The Beginning of the 20th Century*

Sigmund Freud (1856-1939) led in changing perspectives about sexual­ity in the 20th century with the first of several books, The Interpretation of Dreams (1900). Freud’s belief that sexuality was innate in women as well as in men helped expand Victorian concepts about sexuality. The physician Havelock Ellis (1859-1939), in his book On Life and Sex (1920), empha­sized "the love-rights of women," and his seven-volume Studies in the Psy­chology of Sex regarded any sexual practice—including masturbation and homosexuality, previously considered "perversions"—as healthy so long as no one was harmed. Theodore Van de Velde (1873-1937) stressed the importance of sexual pleasure in his popular marriage manuals.

*Our primary sources for this material are Czuczka (2000) and Glennon (1999).

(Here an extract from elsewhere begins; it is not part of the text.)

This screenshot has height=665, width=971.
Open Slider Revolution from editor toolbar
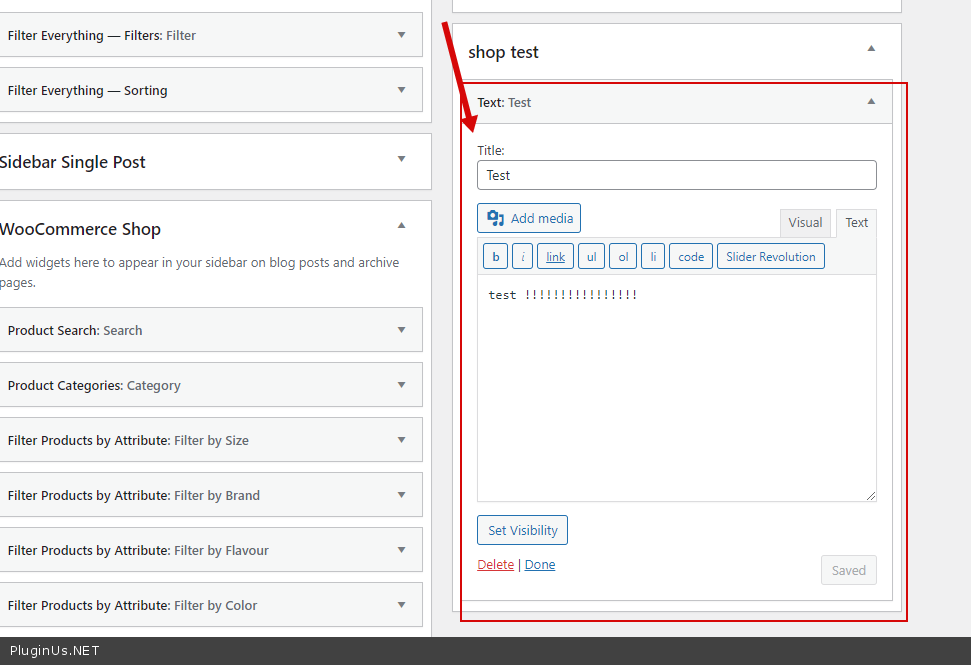tap(770, 257)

While ideas about the "proper" role of female sexual­ity were changing, the woman suffrage movement began in the late 19th century. Its goal of giving women the right to vote grew out of several related developments, such as the abolition of slavery and the demand that women be permitted to attend universities and hold property. The passage in 1920 of the 19th Amendment to the U. S. Con­stitution guaranteed women the right to vote but did not usher in a new era of equality.

However, subsequent historical events and technol­ogy brought new sexual perspectives and possibilities. U. S. involvement in World War I created an environment for increased equality and flexibility of gender roles, as thou­sands of women left the traditional homemaker role and took paying jobs for the first time. American men serving as soldiers in Europe were introduced to the more open sexu­ality there. Soon after the soldiers returned home from the war, Henry Ford’s mass-produced automobiles of the 1920s provided increased independence and privacy for young people’s sexual explorations. The advent of movies presented romance and sex symbols for public entertainment. The "flappers"—young, urban, single, middle-class women— rejected the ideals of Victorian restraint for short, slinky dresses and the exuberant, close — contact dancing of the Roaring Twenties. The changes in sexual mores consisted mainly of the prevalence of kissing and "petting" (sex play short of intercourse) among young unmar­ried people that went beyond acceptable Victorian standards, but women usually avoided premarital intercourse to prevent pregnancy and jeopardizing their reputations.

A return to more restrained behavior came with the Great Depression in the 1930s. Conversely, the hardships of the time also led to new laws mandating the right of women to have access to contraceptive information and devices. Before the development of peni­cillin in the 1940s, no effective treatment existed for life-threatening sexually transmitted infections. Once penicillin became available, another feared consequence of sex became less harmful. During World War II, housewives once again filled the gaps in the workplace left by men who were fighting overseas and encountering more open European sexuality.